—Bien, capitán, ha llegado el momento de que me ayudes a recapitular —empezó a decir Mariana. Estaban en su despacho del Juzgado, a última hora de la tarde, después de dar sus tareas diarias por finalizadas. El capitán se había acercado al Juzgado a instancia de la Juez, que lo esperó trabajando hasta el último momento.

—Yo también he estado pensando —respondió el capitán—, y he llegado a la conclusión de que por el lado de Hélène y el administrador no hay nada que hacer, pero en lo referente a Elena Villacruz aún tenemos posibilidades —a Mariana le encantó el «tenemos»—. ¿Sabes quiénes eran los abogados de la señora Villacruz?

—No. Ya se me había ocurrido a mí también.

—Pues espabila.

—¿Cómo? No tengo acceso a la familia.

—Caramba con la señora Juez, qué falta de reflejos. ¿Qué te parece si llamas a esa amiga que tienes en Santander y le pides que les pregunte con cualquier excusa?

—¡Sonsoles! ¡Tienes razón! ¿En qué estaría yo pensando?

—Si la señora Villacruz pensaba cambiar el testamento, seguro que habría hecho alguna consulta. Quizá sepan incluso algo del porqué.

—Lo malo es que se escudarán en el secreto profesional.

—¿Y eso te echa para atrás? Si una persona como tú y con fundadas sospechas les plantea el asunto, a lo mejor pueden darte una información sin faltar a su compromiso.

—Hecho. Lo pongo en marcha inmediatamente. Ahora me toca a mí: ¿qué te parece si te digo que creo que sé por quién y por qué fue enterrado Rufino Ruz?

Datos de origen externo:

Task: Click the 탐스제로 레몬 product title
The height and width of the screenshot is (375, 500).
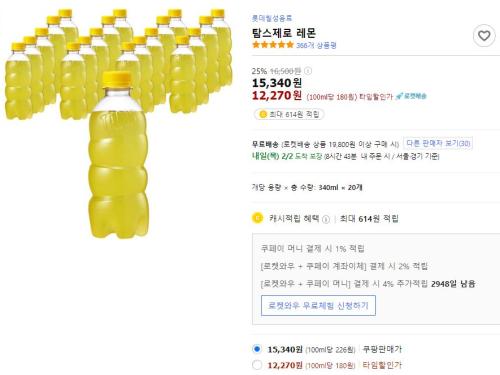Action: (x=284, y=33)
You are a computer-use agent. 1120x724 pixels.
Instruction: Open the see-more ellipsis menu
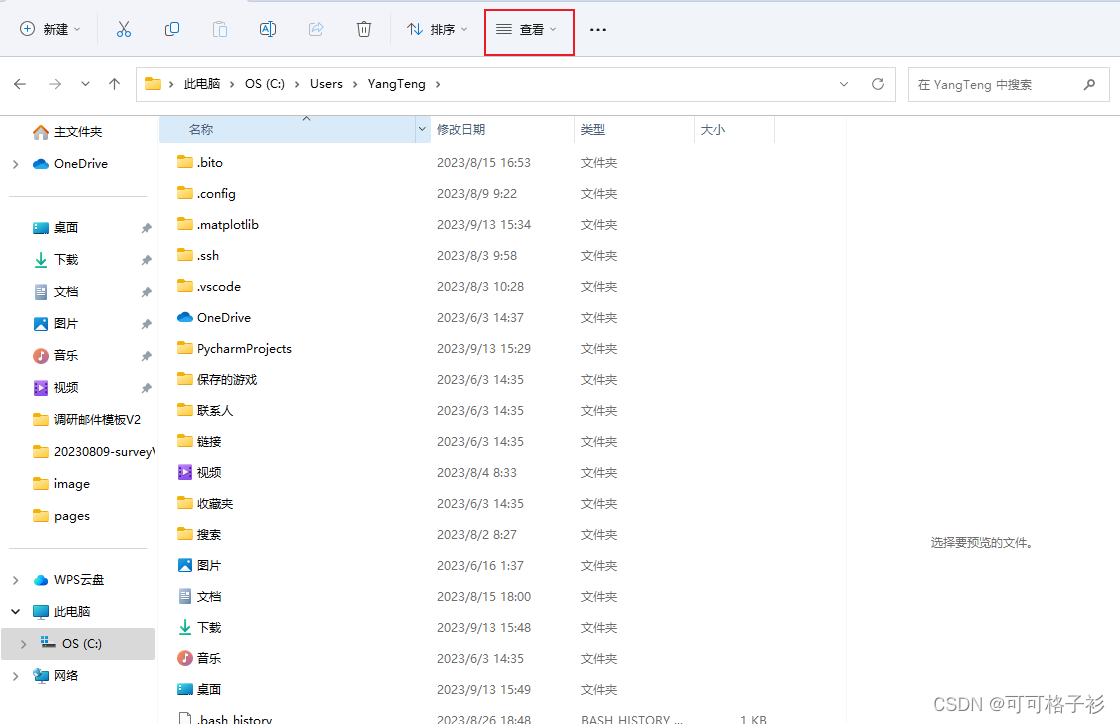(598, 29)
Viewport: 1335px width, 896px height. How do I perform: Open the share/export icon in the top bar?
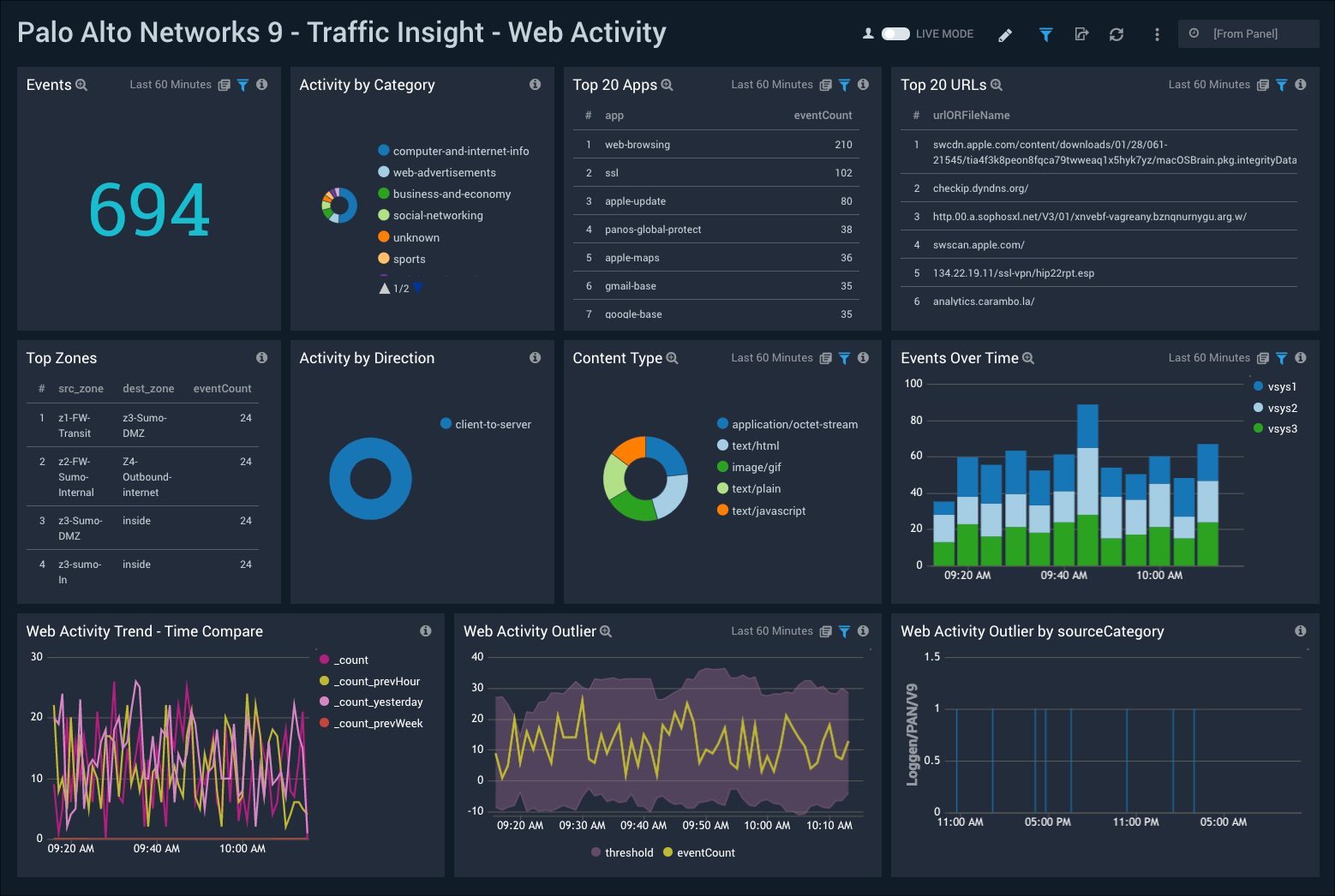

El capitán López se la quedó mirando estupefacto.

—¿No soy tan tonta, eh? —dijo mirándolo con satisfacción—. Pues no te lo voy a decir aún por el mismo sentido de la discreción que tú empleaste conmigo cuando te pedí que metieras la nariz en las investigaciones de la Guardia Civil encargada de reabrir el caso.

El capitán López sonrió.

—Eso no es justo. Yo no puedo desvelar el curso de una investigación oficial que, además, se lleva con extremo sigilo. La nuestra, en cambio, es particular y conjunta.

—Ya. Pues te fastidias.

—De todos modos, yo también tengo una hipótesis. A lo mejor coincidimos.

—¿Lo ves como tienes información? ¿Qué pretendes, tirarme de la lengua?

—No. Pero podemos hacer el juego de escribir un nombre en un sobre, cerrarlo y abrirlo el día que fijemos.

—De acuerdo. Cuando esto termine, abrimos los sobres. Y ahora vamos a la carta. Aquí sí que estoy perdida. ¿Se te ocurre algún modo de hacernos con su contenido?

—Si no hay noticias de Francia, lo veo negro. El pariente es una pista perdida, no tiene interés. En cuanto al asistente, es posible que acabemos sabiendo algo. Tengo un fax del que deduzco que puede haber alguna noticia próxima, vete a saber qué clase de noticia, a lo peor es una minucia; pero aquí me tienes, a la espera y, hasta el día de la fecha, nada de nada.

—Pues en La Bienhallada, como no mande a Felisa y a su hija en plan comando, tampoco veo posibilidad.

—Eso, en el supuesto de que tu fantasía del cajón secreto sea cierta.

—Es una manera de hablar, pero de que existe la carta, estoy segura.

—¿Y no te parecería más lógico que el administrador cuando pagó, o bien la propia hija cuando la encontrase, la destruyeran?

—El original es posible que lo destruyese Ruz al recuperarlo; la copia rota en dos, que es la que debió de llevar el francés misterioso, es posible que la recogiese alguien, quizá el servicio, y se la entregara a la hija, quizá la propia Elena…

—Pero la hija no estaba aquel día…

—¿O sí estaba? —dijo de pronto Mariana muy excitada—. ¡Santo cielo! Si estaba y la recogió, se enteró del asunto; y, sobre todo, tuvo que saber que, con toda probabilidad, la causa de la discusión entre los esposos y del infarto de su madre era el contenido de esa carta. ¡Tenemos que localizar a Felisa!